*Task to complete*.
Transcribe exactly each line of the entries, from the opening line to the line with "Screen dimensions: 1512x794", with both of those lines included.
** Opening Data section block **
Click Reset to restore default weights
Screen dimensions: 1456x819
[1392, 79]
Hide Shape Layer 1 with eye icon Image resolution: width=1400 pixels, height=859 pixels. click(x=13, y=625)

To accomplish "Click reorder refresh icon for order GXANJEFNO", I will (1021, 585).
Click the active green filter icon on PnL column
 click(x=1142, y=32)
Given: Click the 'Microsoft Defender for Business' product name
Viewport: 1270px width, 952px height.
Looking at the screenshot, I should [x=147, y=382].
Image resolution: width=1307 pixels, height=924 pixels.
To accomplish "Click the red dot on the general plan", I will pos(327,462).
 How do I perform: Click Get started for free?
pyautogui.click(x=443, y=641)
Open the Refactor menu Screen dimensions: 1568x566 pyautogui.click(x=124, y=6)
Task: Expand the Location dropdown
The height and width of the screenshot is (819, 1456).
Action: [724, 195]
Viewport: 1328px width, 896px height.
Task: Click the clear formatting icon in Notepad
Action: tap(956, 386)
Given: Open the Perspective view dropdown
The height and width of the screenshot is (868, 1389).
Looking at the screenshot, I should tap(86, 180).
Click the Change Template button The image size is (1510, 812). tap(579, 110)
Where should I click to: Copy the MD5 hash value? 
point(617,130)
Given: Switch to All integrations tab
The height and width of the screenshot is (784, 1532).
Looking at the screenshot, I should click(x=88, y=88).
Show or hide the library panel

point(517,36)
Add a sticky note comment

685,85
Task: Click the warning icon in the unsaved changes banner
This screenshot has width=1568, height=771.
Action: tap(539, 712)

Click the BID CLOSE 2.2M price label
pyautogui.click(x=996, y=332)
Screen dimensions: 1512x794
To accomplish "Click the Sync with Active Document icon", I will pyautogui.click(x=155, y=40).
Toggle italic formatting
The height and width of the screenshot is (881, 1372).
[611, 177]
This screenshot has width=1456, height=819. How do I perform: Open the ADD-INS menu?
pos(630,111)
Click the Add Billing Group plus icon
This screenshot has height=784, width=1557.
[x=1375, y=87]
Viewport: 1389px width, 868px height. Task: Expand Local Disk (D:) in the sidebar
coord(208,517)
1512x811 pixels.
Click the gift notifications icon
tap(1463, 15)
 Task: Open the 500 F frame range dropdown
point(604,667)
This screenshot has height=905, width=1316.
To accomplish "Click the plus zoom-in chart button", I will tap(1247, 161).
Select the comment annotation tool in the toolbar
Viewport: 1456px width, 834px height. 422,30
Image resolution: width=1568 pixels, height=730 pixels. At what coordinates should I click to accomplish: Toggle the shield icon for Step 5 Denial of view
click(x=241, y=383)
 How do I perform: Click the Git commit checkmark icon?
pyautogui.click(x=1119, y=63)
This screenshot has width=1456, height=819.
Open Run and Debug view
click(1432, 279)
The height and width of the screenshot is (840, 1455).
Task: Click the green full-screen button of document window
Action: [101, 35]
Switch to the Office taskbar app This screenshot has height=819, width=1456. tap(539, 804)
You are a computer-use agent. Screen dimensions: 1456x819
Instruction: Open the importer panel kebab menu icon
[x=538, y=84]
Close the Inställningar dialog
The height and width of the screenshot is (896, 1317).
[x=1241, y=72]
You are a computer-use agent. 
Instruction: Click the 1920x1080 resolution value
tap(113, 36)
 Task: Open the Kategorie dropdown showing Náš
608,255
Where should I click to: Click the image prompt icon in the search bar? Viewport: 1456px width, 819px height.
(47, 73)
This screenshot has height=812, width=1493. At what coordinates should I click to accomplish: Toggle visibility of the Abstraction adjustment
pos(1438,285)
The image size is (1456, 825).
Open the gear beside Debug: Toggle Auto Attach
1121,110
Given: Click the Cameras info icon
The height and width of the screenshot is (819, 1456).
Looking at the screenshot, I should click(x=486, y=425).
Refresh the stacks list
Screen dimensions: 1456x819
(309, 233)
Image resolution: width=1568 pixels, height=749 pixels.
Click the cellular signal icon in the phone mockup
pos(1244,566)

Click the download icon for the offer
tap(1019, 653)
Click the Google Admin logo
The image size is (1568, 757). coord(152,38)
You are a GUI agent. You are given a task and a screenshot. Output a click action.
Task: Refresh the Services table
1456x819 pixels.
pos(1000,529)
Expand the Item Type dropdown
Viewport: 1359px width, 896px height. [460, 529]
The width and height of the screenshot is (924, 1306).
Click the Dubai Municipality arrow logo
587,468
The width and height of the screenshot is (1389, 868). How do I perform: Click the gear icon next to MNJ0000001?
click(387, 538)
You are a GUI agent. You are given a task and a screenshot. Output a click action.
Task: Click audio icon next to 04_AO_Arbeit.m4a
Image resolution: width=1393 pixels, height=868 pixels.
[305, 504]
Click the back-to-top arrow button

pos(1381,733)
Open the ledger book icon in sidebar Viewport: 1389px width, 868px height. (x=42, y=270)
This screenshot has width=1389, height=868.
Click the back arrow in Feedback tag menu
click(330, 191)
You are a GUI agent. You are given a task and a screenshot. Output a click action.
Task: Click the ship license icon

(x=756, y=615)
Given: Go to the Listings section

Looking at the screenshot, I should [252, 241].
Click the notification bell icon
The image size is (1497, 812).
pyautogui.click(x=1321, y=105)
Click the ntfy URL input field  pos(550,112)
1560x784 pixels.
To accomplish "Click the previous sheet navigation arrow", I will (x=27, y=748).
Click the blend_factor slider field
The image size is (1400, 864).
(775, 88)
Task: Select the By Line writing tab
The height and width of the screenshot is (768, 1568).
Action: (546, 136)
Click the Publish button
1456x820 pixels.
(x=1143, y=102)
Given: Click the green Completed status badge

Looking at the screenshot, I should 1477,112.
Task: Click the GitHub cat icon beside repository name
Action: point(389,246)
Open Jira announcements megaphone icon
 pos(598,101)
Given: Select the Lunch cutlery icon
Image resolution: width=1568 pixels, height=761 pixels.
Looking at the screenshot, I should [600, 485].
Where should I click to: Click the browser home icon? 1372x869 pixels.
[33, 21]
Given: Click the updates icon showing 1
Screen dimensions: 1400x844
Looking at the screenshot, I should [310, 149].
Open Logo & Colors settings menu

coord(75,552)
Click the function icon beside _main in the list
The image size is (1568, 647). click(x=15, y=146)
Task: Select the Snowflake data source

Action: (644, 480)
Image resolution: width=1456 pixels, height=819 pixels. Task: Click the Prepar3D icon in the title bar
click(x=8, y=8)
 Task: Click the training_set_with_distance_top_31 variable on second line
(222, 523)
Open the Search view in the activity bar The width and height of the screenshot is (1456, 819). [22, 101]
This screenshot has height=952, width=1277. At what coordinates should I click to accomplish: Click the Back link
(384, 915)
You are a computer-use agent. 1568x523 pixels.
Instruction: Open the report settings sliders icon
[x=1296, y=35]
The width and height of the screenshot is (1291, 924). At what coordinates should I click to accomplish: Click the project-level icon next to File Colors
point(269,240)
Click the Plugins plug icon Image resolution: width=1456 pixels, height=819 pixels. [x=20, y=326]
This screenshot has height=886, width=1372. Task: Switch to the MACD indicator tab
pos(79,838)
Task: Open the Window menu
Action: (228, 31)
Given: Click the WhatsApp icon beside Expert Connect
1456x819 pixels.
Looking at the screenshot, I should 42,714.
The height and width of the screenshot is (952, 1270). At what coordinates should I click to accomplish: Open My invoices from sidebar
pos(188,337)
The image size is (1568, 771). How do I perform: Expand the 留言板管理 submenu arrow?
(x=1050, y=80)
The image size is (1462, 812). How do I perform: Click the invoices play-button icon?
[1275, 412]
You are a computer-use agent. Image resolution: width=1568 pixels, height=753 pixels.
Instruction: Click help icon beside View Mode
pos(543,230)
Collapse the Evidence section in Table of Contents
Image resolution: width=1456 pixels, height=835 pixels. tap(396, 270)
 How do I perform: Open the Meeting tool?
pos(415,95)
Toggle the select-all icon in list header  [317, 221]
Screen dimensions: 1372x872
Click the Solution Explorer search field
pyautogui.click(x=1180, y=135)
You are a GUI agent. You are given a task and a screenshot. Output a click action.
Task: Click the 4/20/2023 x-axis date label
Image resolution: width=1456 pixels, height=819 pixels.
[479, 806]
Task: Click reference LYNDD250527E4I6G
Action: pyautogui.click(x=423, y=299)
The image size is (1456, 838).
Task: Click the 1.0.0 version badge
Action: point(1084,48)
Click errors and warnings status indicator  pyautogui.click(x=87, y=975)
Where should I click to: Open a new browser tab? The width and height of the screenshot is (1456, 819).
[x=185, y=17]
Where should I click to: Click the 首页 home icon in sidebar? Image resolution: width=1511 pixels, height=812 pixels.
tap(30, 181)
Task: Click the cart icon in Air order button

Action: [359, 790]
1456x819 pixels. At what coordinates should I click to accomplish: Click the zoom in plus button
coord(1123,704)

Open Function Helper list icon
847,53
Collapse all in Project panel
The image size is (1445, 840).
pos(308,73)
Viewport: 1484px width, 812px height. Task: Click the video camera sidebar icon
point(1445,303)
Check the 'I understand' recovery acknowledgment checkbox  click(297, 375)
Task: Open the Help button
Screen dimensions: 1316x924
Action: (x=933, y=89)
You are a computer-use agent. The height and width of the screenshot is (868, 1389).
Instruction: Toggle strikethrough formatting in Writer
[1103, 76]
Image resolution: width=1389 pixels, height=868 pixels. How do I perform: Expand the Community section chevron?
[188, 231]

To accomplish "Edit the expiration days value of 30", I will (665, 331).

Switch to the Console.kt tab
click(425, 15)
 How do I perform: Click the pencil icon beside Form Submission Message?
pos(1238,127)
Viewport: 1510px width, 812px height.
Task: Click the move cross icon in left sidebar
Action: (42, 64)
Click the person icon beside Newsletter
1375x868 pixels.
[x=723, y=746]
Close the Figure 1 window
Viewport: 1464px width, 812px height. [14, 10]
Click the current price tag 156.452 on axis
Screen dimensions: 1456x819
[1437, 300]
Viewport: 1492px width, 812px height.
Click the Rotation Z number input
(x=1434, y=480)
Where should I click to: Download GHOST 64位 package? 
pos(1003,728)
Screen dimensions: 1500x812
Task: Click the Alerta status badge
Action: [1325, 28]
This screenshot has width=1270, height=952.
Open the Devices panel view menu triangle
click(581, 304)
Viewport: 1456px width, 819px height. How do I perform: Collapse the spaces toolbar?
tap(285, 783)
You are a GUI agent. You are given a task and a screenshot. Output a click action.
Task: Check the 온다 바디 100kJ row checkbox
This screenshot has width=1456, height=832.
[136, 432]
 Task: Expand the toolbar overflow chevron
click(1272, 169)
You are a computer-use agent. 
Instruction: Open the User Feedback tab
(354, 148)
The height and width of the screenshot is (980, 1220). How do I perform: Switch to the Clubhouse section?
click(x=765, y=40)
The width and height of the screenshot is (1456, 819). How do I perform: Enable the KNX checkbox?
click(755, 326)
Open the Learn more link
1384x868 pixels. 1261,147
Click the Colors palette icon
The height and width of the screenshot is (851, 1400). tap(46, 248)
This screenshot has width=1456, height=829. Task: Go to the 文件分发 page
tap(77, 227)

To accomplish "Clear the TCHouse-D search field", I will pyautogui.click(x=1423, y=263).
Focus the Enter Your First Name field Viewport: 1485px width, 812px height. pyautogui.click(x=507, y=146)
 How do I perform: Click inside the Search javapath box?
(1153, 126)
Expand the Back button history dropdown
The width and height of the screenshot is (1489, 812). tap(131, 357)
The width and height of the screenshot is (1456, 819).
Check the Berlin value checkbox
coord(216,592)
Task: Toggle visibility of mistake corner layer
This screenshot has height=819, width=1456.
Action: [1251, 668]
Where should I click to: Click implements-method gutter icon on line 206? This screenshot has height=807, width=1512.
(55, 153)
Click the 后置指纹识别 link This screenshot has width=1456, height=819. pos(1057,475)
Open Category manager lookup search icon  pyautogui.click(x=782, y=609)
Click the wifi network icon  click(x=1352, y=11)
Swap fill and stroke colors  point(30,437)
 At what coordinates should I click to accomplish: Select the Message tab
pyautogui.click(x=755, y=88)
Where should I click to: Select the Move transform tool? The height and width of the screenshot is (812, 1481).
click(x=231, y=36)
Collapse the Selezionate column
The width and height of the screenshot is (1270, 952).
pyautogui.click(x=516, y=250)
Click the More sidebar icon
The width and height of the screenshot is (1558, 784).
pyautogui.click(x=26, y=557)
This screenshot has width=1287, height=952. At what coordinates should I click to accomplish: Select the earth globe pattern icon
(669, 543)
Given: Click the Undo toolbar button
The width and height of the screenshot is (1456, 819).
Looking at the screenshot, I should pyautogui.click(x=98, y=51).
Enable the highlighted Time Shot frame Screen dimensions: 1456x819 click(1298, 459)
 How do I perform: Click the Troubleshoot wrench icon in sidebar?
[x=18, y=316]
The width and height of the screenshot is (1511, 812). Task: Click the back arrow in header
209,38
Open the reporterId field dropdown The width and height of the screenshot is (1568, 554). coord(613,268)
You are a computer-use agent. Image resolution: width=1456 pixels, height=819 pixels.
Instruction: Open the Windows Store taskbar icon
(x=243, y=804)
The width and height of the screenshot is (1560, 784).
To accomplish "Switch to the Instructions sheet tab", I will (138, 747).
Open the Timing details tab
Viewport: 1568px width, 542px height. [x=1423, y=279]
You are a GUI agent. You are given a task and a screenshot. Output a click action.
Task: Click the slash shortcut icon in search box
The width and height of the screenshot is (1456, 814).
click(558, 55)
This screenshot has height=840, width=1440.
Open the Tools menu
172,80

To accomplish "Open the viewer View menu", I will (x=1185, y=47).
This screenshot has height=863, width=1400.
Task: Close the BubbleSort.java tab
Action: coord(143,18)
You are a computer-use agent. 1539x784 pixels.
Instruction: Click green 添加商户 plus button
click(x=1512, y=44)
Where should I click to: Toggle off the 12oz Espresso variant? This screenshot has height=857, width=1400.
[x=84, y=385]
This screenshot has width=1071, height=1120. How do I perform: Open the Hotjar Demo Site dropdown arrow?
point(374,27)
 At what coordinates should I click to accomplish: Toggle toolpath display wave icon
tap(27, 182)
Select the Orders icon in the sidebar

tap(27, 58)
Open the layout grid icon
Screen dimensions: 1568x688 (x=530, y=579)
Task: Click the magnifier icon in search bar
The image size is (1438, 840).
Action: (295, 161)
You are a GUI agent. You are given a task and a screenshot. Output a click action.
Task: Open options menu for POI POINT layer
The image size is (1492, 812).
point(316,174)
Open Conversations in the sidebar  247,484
** Closing Data section block **
*Finished task*.
Click Reset to restore default weights
Screen dimensions: 1456x819
[1392, 79]
Hide Shape Layer 1 with eye icon Image resolution: width=1400 pixels, height=859 pixels. click(x=13, y=625)

To accomplish "Click reorder refresh icon for order GXANJEFNO", I will (1021, 585).
Click the active green filter icon on PnL column
 click(x=1142, y=32)
Given: Click the 'Microsoft Defender for Business' product name
Viewport: 1270px width, 952px height.
Looking at the screenshot, I should [x=147, y=382].
Image resolution: width=1307 pixels, height=924 pixels.
To accomplish "Click the red dot on the general plan", I will pos(327,462).
 How do I perform: Click Get started for free?
pyautogui.click(x=443, y=641)
Open the Refactor menu Screen dimensions: 1568x566 pyautogui.click(x=124, y=6)
Task: Expand the Location dropdown
The height and width of the screenshot is (819, 1456).
Action: [724, 195]
Viewport: 1328px width, 896px height.
Task: Click the clear formatting icon in Notepad
Action: tap(956, 386)
Given: Open the Perspective view dropdown
The height and width of the screenshot is (868, 1389).
Looking at the screenshot, I should tap(86, 180).
Click the Change Template button The image size is (1510, 812). tap(579, 110)
Where should I click to: Copy the MD5 hash value? 
point(617,130)
Given: Switch to All integrations tab
The height and width of the screenshot is (784, 1532).
Looking at the screenshot, I should click(x=88, y=88).
Show or hide the library panel

point(517,36)
Add a sticky note comment

685,85
Task: Click the warning icon in the unsaved changes banner
This screenshot has width=1568, height=771.
Action: tap(539, 712)

Click the BID CLOSE 2.2M price label
pyautogui.click(x=996, y=332)
Screen dimensions: 1512x794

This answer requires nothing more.